- [Document passage]:

- Flag of Ivory Coast
- IOC code: CIV
- NOC: Comité National Olympique de Côte d'Ivoire

in Rio de Janeiro
- Competitors: 12 in 6 sports
- Flag bearer: Murielle Ahouré
- Medals Ranked 51st: Gold 1 Silver 0 Bronze 1 Total 2

Summer Olympics appearances (overview)
- 1964; 1968; 1972; 1976; 1980; 1984; 1988; 1992; 1996; 2000; 2004; 2008; 2012; 2016; 2020; 2024;

= Ivory Coast at the 2016 Summer Olympics =

Ivory Coast, also known as Côte d'Ivoire and officially as the Republic of Côte d'Ivoire, competed at the 2016 Summer Olympics in Rio de Janeiro, Brazil, from 5 to 21 August 2016. This was the nation's fourteenth appearance at the Summer Olympics.

The Ivory Coast National Olympic Committee (Comité National Olympique de Côte d'Ivoire) selected a team of 12 athletes, five men and seven women, to compete in six different sports at these Games, overhauling the roster size set in London 2012 by two athletes. For the fourth time in the nation's Olympic history, Ivory Coast was represented by more female than male athletes.

More than half of the Ivorian roster were rookies at the Games, with archer Philippe Kouassi, taekwondo fighter Ruth Gbagbi, and sprinters Ben Youssef Meïté and Murielle Ahouré, top eight finalist in both 100 and 200 metres, returning for their second appearance from London 2012. As the most experienced member of the team, Ahouré was selected by the committee to carry the Ivorian flag in the opening ceremony.

Ivory Coast left Rio de Janeiro with two Olympic medals, adding them to the silver won by sprinter Gabriel Tiacoh in the men's 400 metres at Los Angeles 1984. These medals were awarded to Gbagbi (women's 67 kg) and fellow taekwondo fighter Cheick Sallah Cissé (men's 80 kg), who emerged himself as the Ivory Coast's first ever Olympic champion.

==Medallists==

| Medal | Name | Sport | Event | Date |
|---|---|---|---|---|
| Gold | Cheick Sallah Cisse | Taekwondo | Men's 80 kg | 19 August |
| Bronze | Ruth Gbagbi | Taekwondo | Women's 67 kg | 19 August |

==Archery==

Two Ivorian archers qualified each for both the men's and women's individual recurve by obtaining one of the three Olympic places available from the 2016 African Archery Championships in Windhoek, Namibia. However, the Ivorian National Committee revoked the entry of Carla Frangilli after the final deadline. According to reallocation procedures, the quota was assigned to Greece, and four-time Olympian Evangelia Psarra was selected.

- [Dataset entries]:
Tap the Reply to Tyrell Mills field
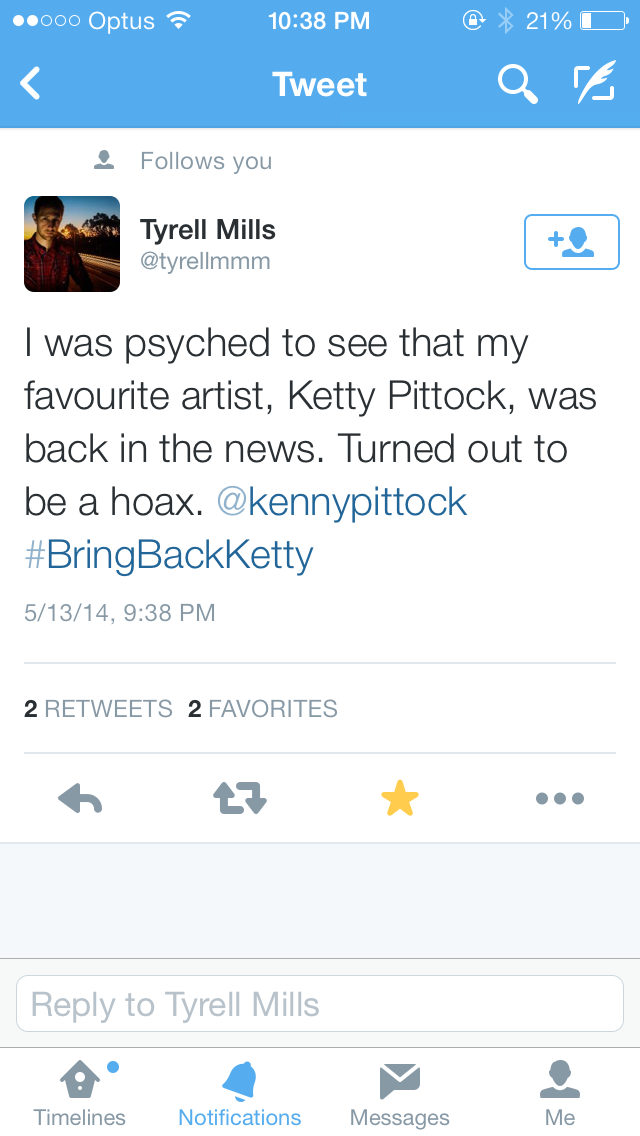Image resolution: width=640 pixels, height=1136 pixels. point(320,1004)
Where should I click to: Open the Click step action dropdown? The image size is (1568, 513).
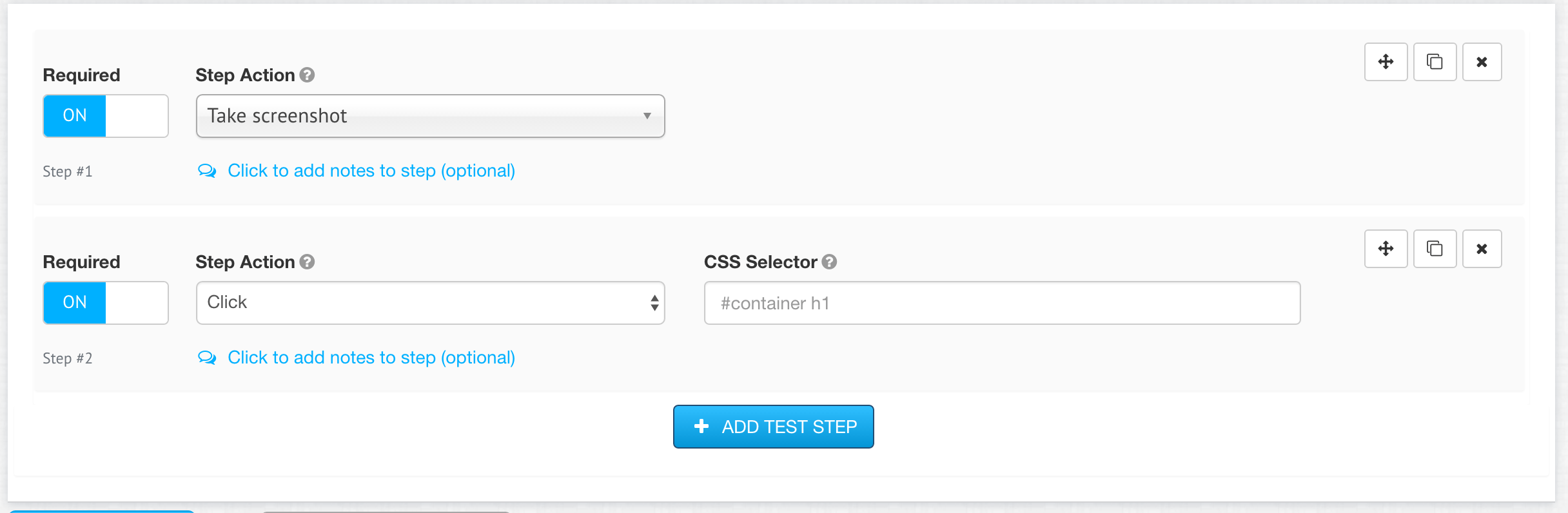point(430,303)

--

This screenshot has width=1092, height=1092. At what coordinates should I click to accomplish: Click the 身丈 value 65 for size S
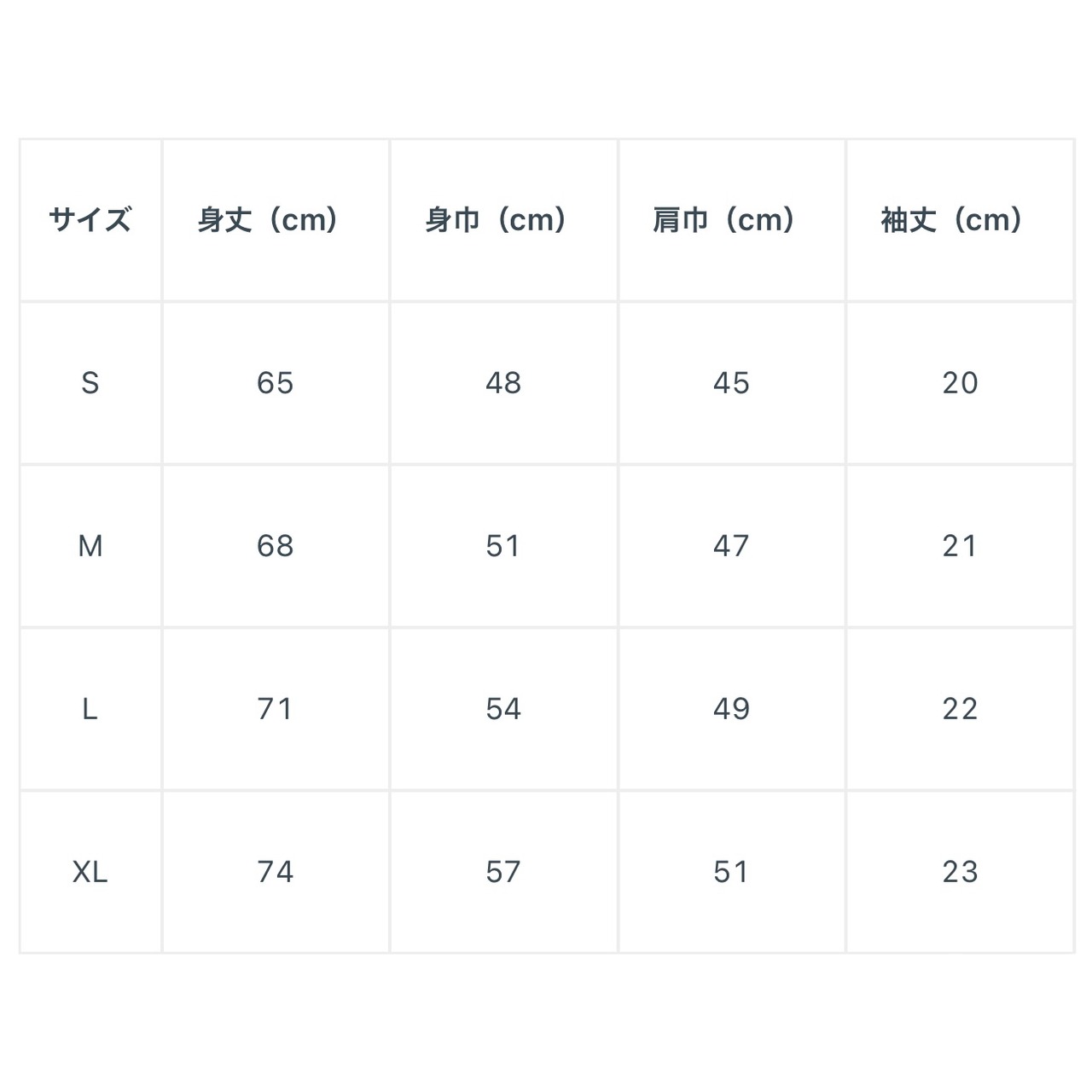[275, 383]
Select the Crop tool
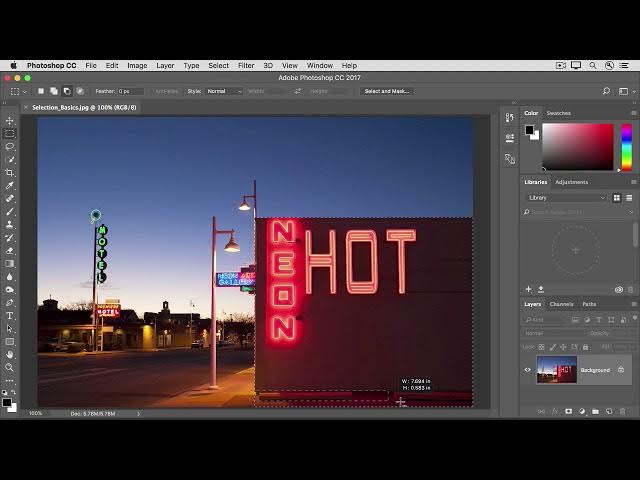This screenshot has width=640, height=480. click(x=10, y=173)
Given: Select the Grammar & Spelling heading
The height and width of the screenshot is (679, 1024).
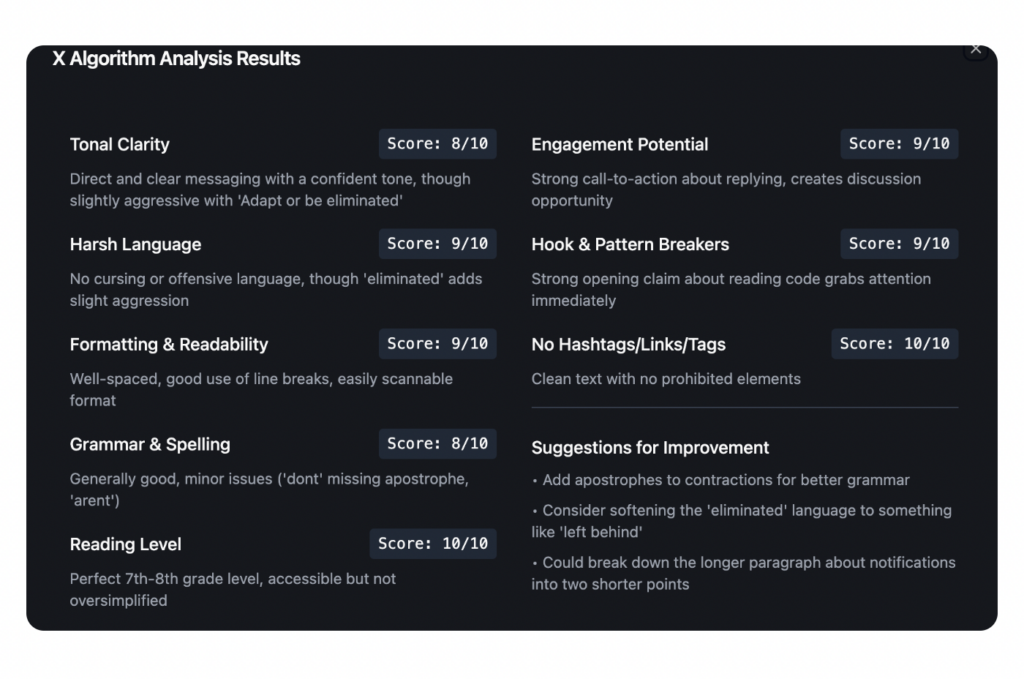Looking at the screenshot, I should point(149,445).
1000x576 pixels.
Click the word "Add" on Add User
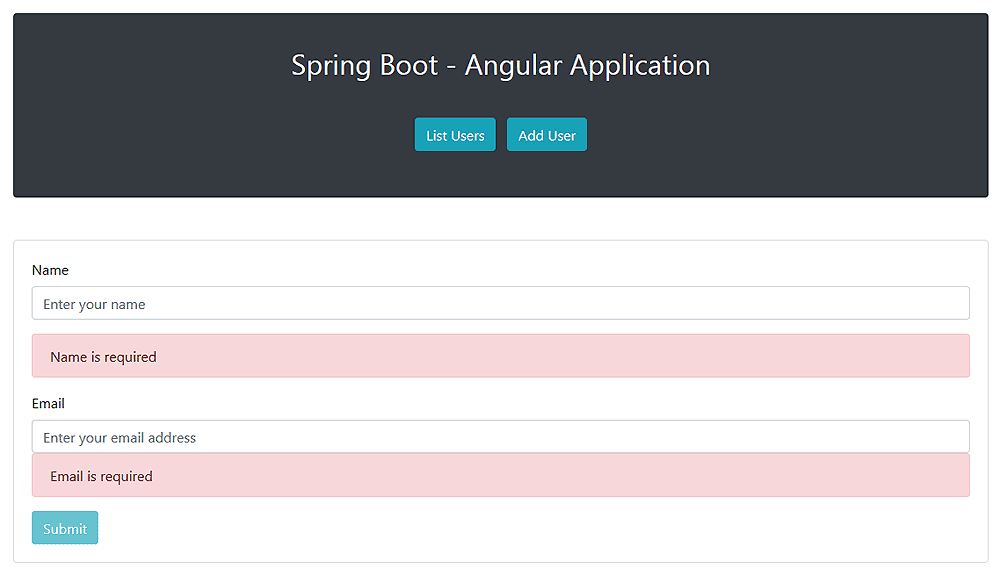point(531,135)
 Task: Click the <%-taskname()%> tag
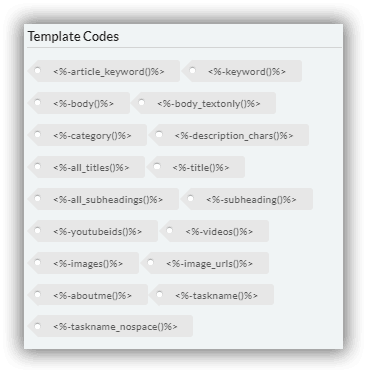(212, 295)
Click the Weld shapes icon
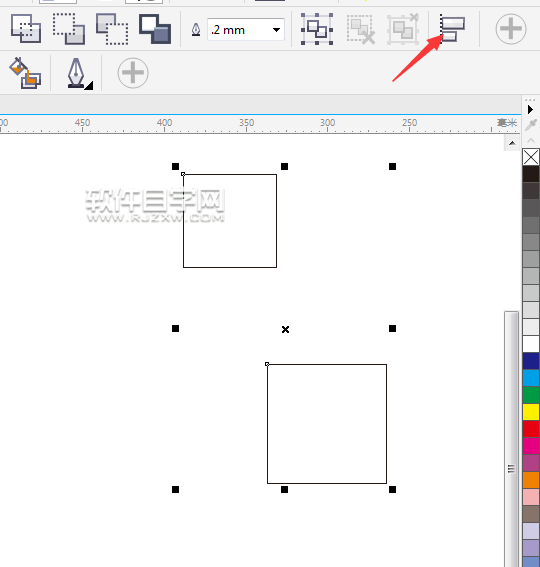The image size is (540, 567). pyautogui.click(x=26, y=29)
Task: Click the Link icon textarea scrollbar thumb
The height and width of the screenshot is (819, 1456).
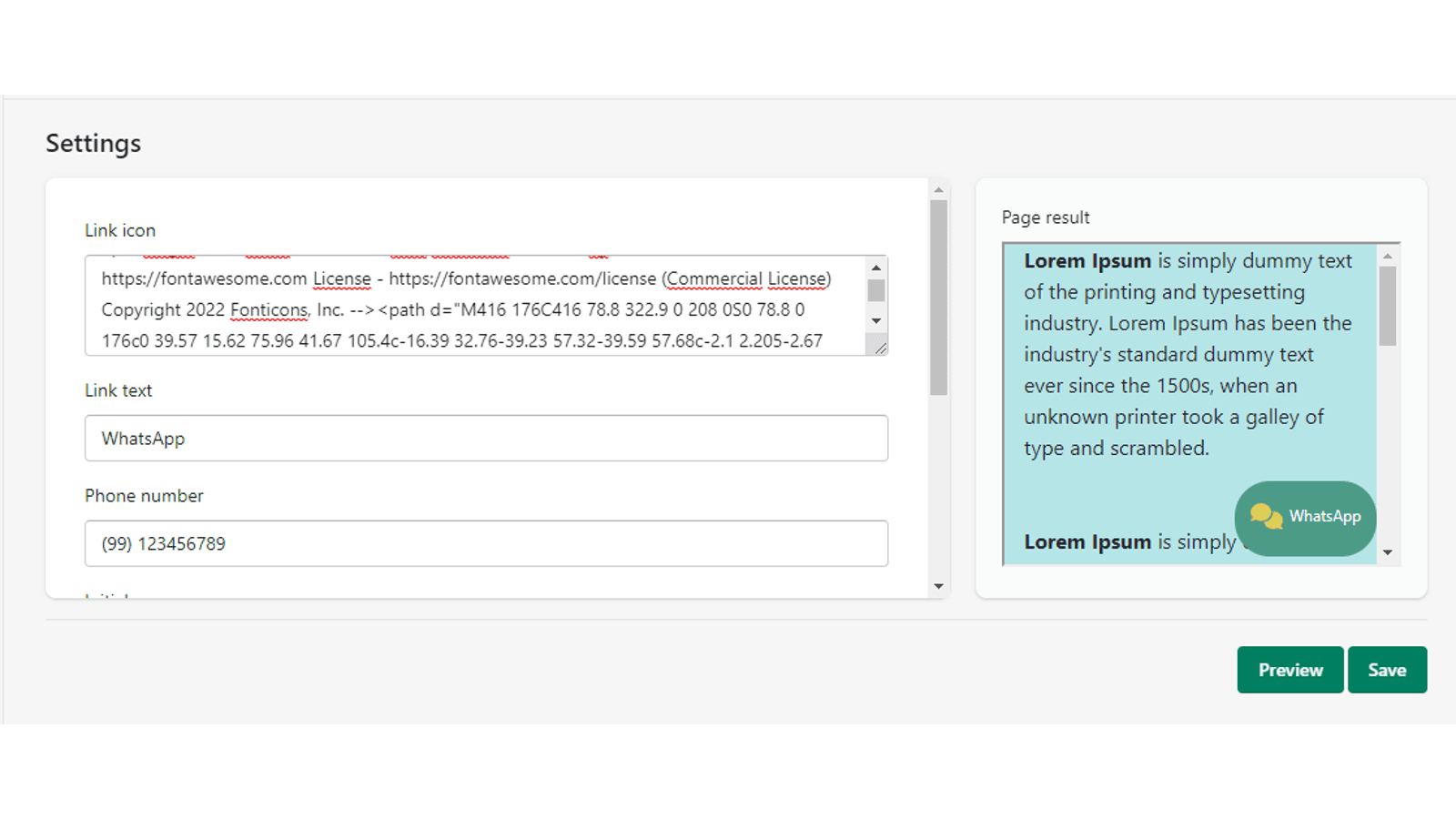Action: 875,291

==

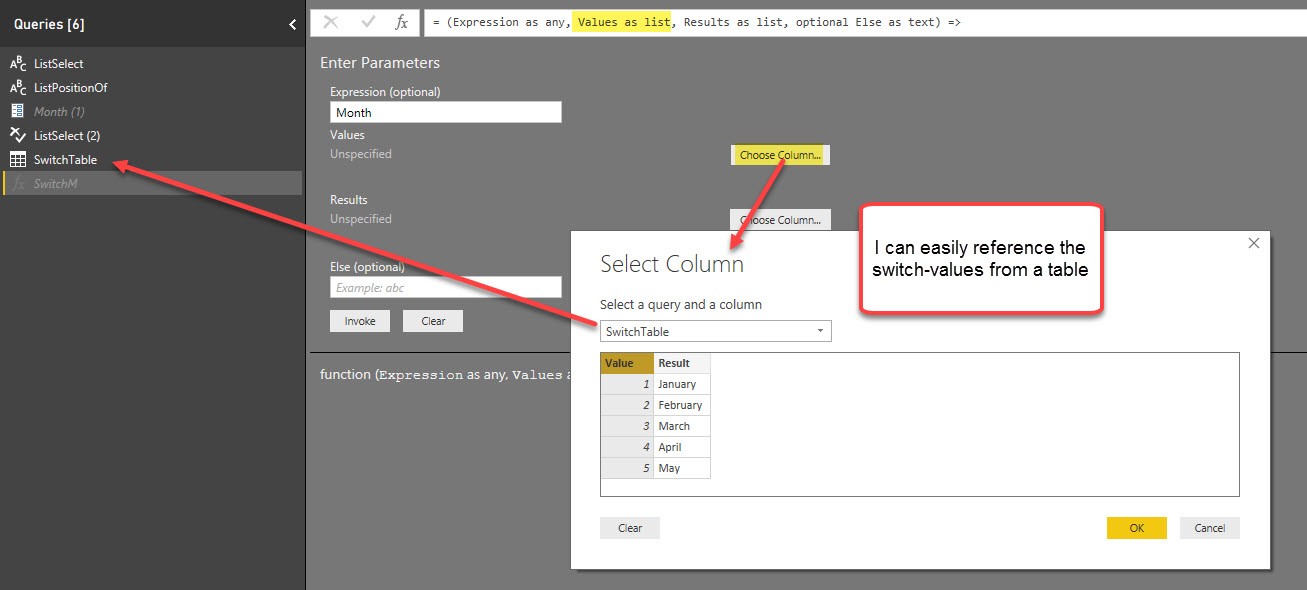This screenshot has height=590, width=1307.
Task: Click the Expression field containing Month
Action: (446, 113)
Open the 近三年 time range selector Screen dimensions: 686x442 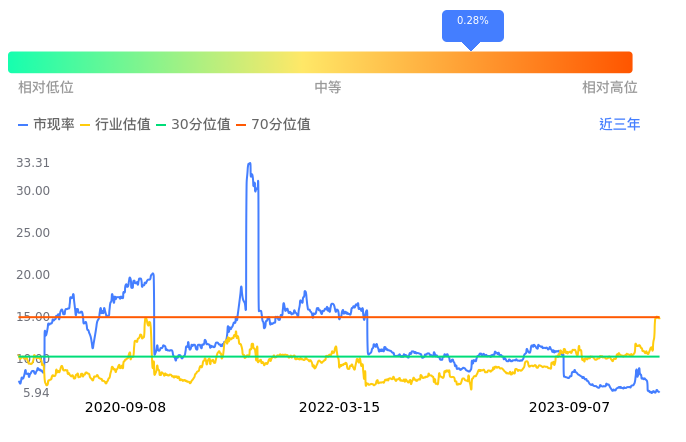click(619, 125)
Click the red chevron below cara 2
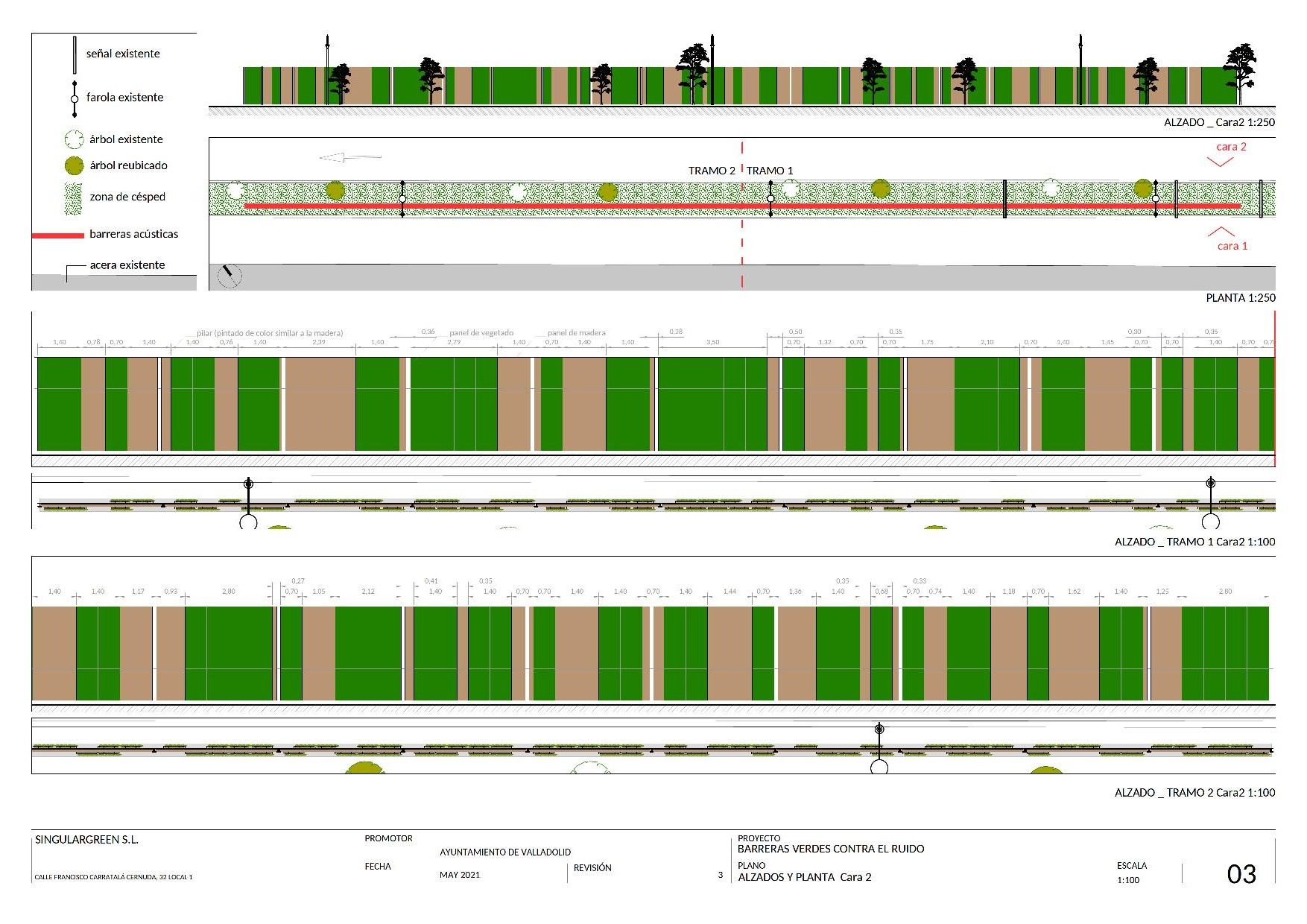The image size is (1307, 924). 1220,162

- [Problems and tasks]:
1. List every Ivorian athlete that the article on Ivory Coast at the 2016 Summer Olympics names as returning for a second appearance after London 2012.
2. Carry on the article on Ivory Coast at the 2016 Summer Olympics from the point where it stops.
The records have no connection to the text.

- [Expected outputs]:
1. Philippe Kouassi, Ruth Gbagbi, Ben Youssef Meïté, Murielle Ahouré

2.
| Athlete | Event | Ranking round |  | Round of 64 | Round of 32 | Round of 16 | Quarterfinals | Semifinals | Final / BM |  |
| Score | Seed | Opposition Score | Opposition Score | Opposition Score | Opposition Score | Opposition Score | Opposition Score | Rank |
| Philippe Kouassi | Men's individual | 634 | 57 | Valladont (FRA) L 4–6 | Did not advance |  |  |  |  |  |

==Athletics (track and field)==

Ivorian athletes have so far achieved qualifying standards in the following athletics events (up to a maximum of 3 athletes in each event):

- Track & road events

| Athlete | Event | Heat |  | Quarterfinal |  | Semifinal |  | Final |  |
| Result | Rank | Result | Rank | Result | Rank | Result | Rank |
| Hua Wilfried Koffi | Men's 100 m | Bye |  | 10.37 | 7 | Did not advance |  |  |  |
| Men's 200 m | 20.48 | 4 | — |  | Did not advance |  |  |  |
| Ben Youssef Meïté | Men's 100 m | Bye |  | 10.03 | 1 Q | 9.97 NR | 2 Q | 9.96 NR | 6 |
| Murielle Ahouré | Women's 100 m | Bye |  | 11.17 | 2 Q | 11.01 | 4 | Did not advance |  |
| Women's 200 m | 22.52 | 2 Q | — |  | 22.59 | 4 | Did not advance |  |
| Marie-Josée Ta Lou | Women's 100 m | Bye |  | 11.01 | 2 Q | 10.94 | 3 q | 10.86 | 4 |
| Women's 200 m | 22.31 | 1 Q | — |  | 22.28 PB | 1 Q | 22.21 | 4 |

==Fencing==

Ivory Coast has entered one fencer into the Olympic competition for the first time. Gbahi-Gwladys Sakoa had received a spare Olympic berth freed up by South Africa, as the next highest-ranked fencer, not yet qualified, in the women's épée at the African Zonal Qualifier in Algiers, Algeria.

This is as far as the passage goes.